The high court said the policing system has to be reformed and police have to gear up to deal with these new challenges and be updated with new technology.
It observed that scamsters do not discriminate among their targets and they do not care whether it is a lawyer, judge, businessman or any other person. They just make indiscriminate calls and commit fraud with people.
A bench of Acting Chief Justice Manmohan and Justice Manmeet PS Arora said, “Cybercrime is a genuine problem today. Everyone is getting troubled. This is something unique happening now. We don’t know what the authorities can do about this. Only awareness can work. Awareness is needed.”
The high court was hearing a public interest litigation (PIL) on the issue of increasing cyber crimes and forging of court orders, including those of the Supreme Court, as well as FIRs and arrest warrants to extort ‘settlement money’ from innocent unsuspecting citizens.
“The petition has been filed to bring to the notice of this court the issue of rapidly multiplying and mutating menace of cybercrime which has now taken an even perilous turn and emerged into the new kind of skullduggery, that is, ‘digital arrest’ scam which poses a greater severe threat…,” said the plea filed by lawyer Akshya and Urvashi Bhatia.
It is of grave concern as these scams have “now infiltrated into the very fabric of our criminal justice system, endangering its integrity and functionality”, it said.
The petitioners claimed that websites of central as well as state cyber cells are inactive and do not post anything to increase awareness amongst people on the latest cyber crimes happening in the country.
They further submitted that authorities must run awareness campaigns on the issue and the procedure of reporting cyber crime complaints must be made simpler.
The high court, however, said the prayers mentioned in the plea were different from what was being sought in oral submissions and asked the petitioners to amend their plea.
The high court, which listed the matter for further hearing on January 30, asked the Delhi government standing counsel, Santosh Kumar Tripathi, and lawyer Arun Panwar, appearing for Delhi Police, to take instructions on having a simple digital facility for people to lodge cyber crime complaints via emails.
Tripathi submitted that a centralised number 1089 is already there and people can lodge complaints on it.
The bench, however, said the numbers are generally not functional and digital facilities should be made available.
“Suppose someone succeeds in transmitting money.
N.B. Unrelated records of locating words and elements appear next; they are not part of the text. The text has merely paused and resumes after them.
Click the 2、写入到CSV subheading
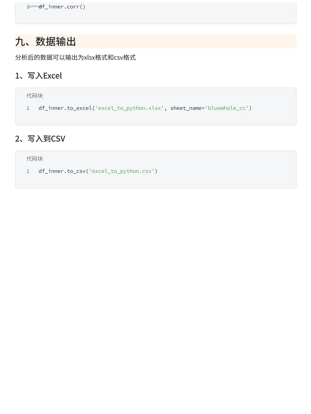This screenshot has width=311, height=414. pos(40,139)
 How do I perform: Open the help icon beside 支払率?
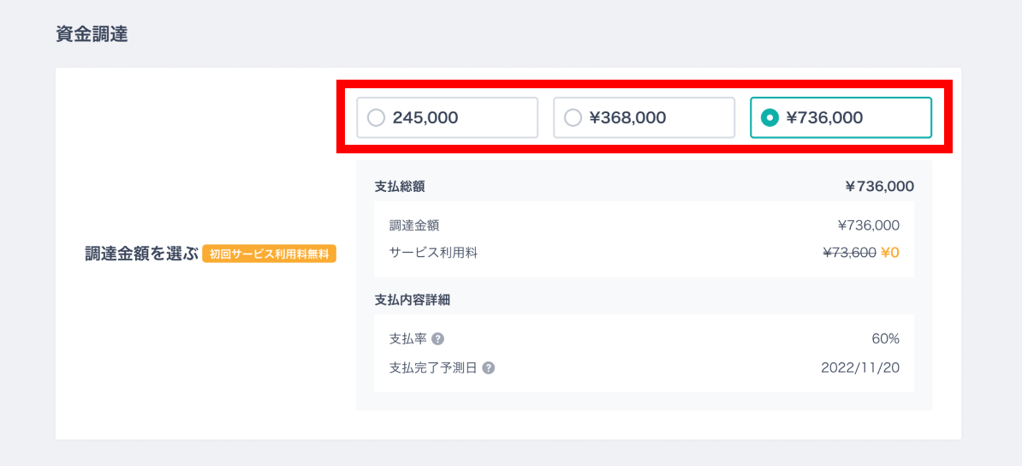[438, 338]
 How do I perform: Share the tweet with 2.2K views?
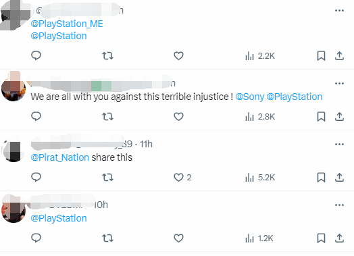tap(339, 56)
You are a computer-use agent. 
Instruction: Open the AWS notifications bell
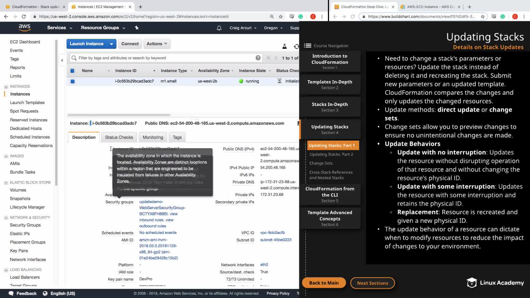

Money has to be blocked immediately. It cannot be done till you have a digital system in place. Otherwise, money will cross the boundaries of this country. You won’t be able to reach it,” the court told the police’s counsel.
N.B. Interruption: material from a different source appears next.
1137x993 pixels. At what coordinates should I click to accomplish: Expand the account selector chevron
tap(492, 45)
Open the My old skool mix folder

“Even if the money is given through banks, it will go out of the country in 15 minutes. I think they (petitioners) are giving good suggestions. One is to create awareness and the other is to have a (simple) mechanism to lodge complaints,” Justice Manmohan said.
The court also mentioned that nowadays a lot of celebrities are complaining that they never made endorsements but the same are still coming.
It also asked the counsel for the central government to take instructions on having a unified system of checking the genuineness of orders passed by authorities.
The grave concern is the audacious impersonation of government authorities and police officers by these cyber criminals, the court said.
“By assuming false identities, they are not only exploiting the trust placed in these institutions but also eroding public confidence in the criminal justice system.
“This not only undermines the credibility of the system but also poses a direct threat to the safety and well-being of innocent citizens,” it said.